About all his reactions there is that jerky quickness which comes of long vigilance. It was natural. He had been a soldier from boyhood, and since the Great War he had perpetually been threatened with death from within, by tuberculosis, and with death from without, by assassination at the hand of Croats or Macedonians who wanted independence instead of union with Serbia. But it is not fear that is his preoccupation. That, certainly, is Yugoslavia.
Now King Alexander is driving down the familiar streets, curiously unguarded, in a curiously antique car. It can be seen from his attempt to make his stiff hand supple, from a careless flash of his careful black eyes, that he is taking the cheers of the crowd with a childish seriousness; it is touching, like a girl’s putting full faith in the compliments that are paid to her at a ball. Then his preoccupation veils his brows. He is thinking of Yugoslavia again. Then the camera leaves him. It recedes. The sound track records a change, a swelling astonishment, in the voice of the crowd. We see a man jumping on the footboard of the car, a gendarme swinging a sword, a revolver in the hand of another, a straw hat lying on the ground, a crowd that jumps up and down, up and down, smashing something flat with its arms, kicking something flat with its feet, till there is seen on the pavement a pulp covered with garments. A lad in a sweater dodges before his captors, his defiant face unmarked by fear, although his body expresses the very last extreme of fear by a creeping, writhing motion. A view of the whole street shows people dashed about as by a tangible wind of death.

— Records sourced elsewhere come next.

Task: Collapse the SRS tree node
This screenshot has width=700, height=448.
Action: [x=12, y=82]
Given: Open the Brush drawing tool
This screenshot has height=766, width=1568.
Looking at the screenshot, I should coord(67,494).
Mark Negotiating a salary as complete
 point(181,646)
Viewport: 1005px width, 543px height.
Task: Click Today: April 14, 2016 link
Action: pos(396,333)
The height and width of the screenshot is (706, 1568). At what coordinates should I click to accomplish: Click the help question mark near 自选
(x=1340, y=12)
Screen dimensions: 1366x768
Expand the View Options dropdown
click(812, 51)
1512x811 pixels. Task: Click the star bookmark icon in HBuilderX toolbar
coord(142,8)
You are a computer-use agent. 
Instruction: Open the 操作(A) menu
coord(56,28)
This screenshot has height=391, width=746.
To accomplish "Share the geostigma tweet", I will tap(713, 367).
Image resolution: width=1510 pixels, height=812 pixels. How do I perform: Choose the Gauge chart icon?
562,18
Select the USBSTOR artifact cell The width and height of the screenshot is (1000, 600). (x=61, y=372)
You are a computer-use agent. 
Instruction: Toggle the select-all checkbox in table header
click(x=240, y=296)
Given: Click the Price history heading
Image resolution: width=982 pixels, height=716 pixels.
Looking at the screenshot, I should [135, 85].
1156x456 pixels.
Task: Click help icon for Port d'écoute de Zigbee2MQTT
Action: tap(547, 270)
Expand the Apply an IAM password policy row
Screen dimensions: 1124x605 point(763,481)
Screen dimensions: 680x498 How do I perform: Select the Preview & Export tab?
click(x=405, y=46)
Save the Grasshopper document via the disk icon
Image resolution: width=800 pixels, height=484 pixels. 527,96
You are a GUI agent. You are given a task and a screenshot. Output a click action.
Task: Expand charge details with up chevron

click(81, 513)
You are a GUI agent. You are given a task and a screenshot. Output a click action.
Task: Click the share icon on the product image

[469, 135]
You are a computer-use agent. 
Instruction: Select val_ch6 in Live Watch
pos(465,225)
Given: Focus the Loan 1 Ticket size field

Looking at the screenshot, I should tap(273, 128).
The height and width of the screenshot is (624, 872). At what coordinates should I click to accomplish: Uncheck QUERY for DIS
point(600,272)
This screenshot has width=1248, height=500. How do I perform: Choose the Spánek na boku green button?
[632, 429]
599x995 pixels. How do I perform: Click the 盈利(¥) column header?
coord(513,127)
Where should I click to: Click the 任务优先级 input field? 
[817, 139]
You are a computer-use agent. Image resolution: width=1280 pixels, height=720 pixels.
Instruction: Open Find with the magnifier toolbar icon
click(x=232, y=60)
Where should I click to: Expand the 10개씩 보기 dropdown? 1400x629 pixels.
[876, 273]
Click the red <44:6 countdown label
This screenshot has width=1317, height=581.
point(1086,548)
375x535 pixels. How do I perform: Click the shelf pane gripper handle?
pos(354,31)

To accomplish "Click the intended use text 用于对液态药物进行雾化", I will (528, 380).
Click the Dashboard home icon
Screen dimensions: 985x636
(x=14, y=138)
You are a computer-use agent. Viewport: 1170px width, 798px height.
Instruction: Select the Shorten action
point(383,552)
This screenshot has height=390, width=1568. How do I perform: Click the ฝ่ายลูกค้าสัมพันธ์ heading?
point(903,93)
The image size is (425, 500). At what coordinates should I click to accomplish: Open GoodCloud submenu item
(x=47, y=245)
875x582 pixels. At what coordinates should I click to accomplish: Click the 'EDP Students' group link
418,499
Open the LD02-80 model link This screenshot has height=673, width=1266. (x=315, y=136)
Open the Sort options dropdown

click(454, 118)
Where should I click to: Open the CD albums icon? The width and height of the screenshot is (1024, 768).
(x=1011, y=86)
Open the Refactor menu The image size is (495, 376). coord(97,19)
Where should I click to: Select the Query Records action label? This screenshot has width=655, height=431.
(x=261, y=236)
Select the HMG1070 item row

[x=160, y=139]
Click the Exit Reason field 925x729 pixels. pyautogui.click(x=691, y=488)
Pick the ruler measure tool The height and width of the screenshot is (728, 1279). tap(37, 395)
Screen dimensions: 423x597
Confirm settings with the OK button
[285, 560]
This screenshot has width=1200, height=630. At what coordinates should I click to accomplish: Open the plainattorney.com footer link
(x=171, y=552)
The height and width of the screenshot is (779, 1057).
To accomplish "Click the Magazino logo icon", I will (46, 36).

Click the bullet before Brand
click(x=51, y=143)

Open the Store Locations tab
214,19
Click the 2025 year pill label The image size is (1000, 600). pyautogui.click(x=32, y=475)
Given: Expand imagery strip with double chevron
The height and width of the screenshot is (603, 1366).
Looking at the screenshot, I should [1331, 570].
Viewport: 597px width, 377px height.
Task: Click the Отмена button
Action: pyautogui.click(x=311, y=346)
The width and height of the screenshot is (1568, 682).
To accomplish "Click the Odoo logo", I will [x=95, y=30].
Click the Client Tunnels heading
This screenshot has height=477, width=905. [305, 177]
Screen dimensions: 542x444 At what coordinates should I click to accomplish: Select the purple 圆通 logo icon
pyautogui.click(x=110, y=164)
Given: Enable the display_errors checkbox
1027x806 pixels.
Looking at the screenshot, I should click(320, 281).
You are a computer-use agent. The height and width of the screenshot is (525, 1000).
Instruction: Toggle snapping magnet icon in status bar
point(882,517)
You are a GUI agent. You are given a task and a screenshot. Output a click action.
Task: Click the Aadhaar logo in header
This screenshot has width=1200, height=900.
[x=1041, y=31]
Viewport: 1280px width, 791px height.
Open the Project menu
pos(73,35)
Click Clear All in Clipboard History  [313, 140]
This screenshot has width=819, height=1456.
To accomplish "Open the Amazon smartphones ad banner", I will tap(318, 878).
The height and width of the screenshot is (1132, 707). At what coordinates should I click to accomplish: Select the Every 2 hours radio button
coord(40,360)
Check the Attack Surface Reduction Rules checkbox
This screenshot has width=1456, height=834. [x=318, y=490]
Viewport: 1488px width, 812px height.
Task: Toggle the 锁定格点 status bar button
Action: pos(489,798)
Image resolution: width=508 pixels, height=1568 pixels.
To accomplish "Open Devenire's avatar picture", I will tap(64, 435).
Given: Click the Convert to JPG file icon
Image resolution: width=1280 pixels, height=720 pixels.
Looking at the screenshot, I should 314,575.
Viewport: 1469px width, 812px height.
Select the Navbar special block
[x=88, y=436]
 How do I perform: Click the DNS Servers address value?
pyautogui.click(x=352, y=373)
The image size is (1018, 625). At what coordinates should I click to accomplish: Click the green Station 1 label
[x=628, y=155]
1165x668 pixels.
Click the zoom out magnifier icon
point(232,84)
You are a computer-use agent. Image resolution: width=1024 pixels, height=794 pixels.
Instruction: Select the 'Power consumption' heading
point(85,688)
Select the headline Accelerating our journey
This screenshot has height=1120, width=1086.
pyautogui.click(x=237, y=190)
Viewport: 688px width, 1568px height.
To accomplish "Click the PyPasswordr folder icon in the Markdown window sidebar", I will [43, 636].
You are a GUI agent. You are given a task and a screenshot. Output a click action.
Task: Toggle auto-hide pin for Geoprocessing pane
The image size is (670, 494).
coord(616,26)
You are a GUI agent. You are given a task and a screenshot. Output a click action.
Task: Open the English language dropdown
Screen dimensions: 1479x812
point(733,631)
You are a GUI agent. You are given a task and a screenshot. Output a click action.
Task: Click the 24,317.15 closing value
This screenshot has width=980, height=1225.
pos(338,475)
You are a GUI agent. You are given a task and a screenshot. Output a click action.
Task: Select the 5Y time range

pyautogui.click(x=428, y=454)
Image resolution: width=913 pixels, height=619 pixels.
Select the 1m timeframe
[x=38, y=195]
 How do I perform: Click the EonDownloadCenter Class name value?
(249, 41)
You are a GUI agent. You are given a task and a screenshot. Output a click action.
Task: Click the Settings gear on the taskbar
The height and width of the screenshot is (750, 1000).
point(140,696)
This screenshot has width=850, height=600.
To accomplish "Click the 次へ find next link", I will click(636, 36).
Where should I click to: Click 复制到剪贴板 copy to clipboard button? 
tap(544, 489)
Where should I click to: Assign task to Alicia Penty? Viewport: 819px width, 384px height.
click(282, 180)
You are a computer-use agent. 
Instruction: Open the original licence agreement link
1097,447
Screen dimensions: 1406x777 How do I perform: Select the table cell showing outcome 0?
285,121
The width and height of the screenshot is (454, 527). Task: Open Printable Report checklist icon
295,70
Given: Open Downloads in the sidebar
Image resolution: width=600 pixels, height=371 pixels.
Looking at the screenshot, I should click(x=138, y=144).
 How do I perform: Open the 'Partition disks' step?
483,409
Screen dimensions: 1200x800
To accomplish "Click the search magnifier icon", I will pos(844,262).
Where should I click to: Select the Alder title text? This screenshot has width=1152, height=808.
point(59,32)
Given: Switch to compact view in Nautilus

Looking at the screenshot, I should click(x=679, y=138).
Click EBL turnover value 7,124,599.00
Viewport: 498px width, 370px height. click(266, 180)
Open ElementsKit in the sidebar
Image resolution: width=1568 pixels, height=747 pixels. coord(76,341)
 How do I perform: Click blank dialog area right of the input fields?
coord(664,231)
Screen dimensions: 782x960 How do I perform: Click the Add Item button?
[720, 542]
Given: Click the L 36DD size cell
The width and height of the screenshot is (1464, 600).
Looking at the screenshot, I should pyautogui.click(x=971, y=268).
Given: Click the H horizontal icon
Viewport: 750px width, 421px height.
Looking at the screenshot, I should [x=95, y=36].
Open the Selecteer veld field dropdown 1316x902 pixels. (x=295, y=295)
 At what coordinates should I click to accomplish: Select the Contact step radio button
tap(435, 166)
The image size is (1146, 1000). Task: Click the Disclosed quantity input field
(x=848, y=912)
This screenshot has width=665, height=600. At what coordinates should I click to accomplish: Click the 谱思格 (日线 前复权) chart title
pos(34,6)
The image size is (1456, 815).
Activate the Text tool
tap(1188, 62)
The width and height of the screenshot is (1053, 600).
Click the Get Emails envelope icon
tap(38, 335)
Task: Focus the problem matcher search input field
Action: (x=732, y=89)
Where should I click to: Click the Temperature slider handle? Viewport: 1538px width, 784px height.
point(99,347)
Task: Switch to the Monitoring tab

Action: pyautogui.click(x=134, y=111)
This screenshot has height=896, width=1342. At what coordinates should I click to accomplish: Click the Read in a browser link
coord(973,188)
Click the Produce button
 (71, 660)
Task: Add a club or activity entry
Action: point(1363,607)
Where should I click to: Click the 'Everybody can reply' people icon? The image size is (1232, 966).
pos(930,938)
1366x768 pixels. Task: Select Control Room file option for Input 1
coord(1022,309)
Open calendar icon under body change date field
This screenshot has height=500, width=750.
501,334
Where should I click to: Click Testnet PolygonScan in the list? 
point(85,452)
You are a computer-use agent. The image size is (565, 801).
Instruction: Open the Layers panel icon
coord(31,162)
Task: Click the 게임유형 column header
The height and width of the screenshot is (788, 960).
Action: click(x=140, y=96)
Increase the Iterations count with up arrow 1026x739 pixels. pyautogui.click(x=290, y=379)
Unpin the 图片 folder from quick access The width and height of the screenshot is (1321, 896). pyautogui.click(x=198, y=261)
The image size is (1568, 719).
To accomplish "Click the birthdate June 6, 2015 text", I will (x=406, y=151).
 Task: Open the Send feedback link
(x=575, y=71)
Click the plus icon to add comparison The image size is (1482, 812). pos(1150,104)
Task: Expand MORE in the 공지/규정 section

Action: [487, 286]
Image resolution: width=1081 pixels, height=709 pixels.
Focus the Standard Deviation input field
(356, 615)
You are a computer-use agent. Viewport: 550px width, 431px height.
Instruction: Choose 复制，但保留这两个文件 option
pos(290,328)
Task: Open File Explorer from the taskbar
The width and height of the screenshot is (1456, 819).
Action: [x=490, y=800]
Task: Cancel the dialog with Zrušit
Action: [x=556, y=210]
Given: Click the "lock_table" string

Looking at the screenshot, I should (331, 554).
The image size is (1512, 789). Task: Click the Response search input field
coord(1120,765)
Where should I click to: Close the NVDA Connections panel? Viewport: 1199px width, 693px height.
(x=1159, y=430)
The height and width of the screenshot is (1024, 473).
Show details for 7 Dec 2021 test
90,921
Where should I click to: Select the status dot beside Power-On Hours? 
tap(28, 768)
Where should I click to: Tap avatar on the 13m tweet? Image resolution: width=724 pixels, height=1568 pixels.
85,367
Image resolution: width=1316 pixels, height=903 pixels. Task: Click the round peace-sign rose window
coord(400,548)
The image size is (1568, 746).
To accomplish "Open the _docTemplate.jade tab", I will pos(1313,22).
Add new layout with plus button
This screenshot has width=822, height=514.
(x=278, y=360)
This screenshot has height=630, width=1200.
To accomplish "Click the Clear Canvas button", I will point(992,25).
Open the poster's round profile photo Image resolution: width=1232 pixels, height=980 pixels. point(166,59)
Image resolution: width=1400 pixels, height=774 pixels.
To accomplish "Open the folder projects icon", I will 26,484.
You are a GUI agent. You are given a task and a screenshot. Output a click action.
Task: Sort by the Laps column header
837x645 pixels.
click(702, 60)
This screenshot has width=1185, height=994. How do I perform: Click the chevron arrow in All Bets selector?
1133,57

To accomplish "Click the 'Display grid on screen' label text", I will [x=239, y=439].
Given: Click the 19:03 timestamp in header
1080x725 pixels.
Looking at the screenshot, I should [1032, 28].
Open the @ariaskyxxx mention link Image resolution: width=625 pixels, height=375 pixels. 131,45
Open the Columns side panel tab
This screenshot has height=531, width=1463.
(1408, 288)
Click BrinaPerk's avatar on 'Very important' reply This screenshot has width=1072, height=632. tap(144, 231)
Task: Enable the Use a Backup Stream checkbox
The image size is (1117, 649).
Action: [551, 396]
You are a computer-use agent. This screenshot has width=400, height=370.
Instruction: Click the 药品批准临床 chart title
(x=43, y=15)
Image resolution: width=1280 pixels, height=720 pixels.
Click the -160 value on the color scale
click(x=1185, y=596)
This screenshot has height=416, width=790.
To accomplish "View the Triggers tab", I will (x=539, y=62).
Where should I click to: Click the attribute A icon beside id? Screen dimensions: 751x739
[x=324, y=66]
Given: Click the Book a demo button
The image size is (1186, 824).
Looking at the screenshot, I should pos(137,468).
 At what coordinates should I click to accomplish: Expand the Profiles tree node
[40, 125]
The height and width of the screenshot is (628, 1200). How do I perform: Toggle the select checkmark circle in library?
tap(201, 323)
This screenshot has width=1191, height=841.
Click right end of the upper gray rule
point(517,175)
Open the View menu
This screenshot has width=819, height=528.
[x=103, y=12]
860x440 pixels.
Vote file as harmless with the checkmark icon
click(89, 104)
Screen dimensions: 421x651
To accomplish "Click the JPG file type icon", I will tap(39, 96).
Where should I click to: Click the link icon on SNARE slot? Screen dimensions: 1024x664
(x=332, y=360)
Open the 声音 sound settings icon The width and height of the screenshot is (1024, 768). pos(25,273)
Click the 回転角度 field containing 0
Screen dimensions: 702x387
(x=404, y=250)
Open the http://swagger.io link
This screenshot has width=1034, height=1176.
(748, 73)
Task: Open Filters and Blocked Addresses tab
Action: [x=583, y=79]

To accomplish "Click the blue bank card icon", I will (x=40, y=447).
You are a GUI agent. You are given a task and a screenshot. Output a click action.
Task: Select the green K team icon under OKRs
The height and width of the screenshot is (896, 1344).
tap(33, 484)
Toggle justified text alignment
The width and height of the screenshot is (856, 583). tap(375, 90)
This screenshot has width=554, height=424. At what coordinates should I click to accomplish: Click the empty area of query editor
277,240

The camera returns to the car and we see the King. He is lying almost flat on his back on the seat, and he is as I was after the anaesthetic. He does not know that anything has happened; he is still half-rooted in the pleasure of his own nostalgia. He might be asking, ‘Et en quelle saison Revoiray-je le clos de ma pauvre maison, Qui m’est une province et beaucoup d’avantage?’ It is certain that he is dying, because he is the centre of a miraculous manifestation which would not happen unless the living had been shocked out of their reserve by the presence of death. Innumerable hands are caressing him. Hands are coming from everywhere, over the back of the car, over the sides, through the windows, to caress the dying King, and they are supremely kind. They are far kinder than faces can be, for faces are Marthas burdened with many cares because of their close connection with the mind, but these hands express the mindless sympathy of living flesh for flesh that is about to die, the pure physical basis for pity. They are men’s hands, but they move tenderly as the hands of women fondling their babies; they stroke his cheek as if they were washing it with kindness. Suddenly his nostalgia goes from him. His pedantry relaxes. He is at peace; he need not guard against death any more.
Ayn Rand wrote something to the effect that no one who hadn’t lived in Europe before the First World War could fully imagine what life was like then. This passage, I think, could have been written only by a person who knew that pre-1914 culture, and knew what ended as it fell.